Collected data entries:
◆ ◆ ◆ ◆
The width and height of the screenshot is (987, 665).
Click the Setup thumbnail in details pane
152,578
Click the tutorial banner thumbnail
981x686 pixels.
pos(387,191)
◆ ◆ ◆ ◆
_What to work on_
Send back the complete set of entries, exactly as shown above.

_Exercise result_
The width and height of the screenshot is (987, 665).
Click the Setup thumbnail in details pane
152,578
Click the tutorial banner thumbnail
981x686 pixels.
pos(387,191)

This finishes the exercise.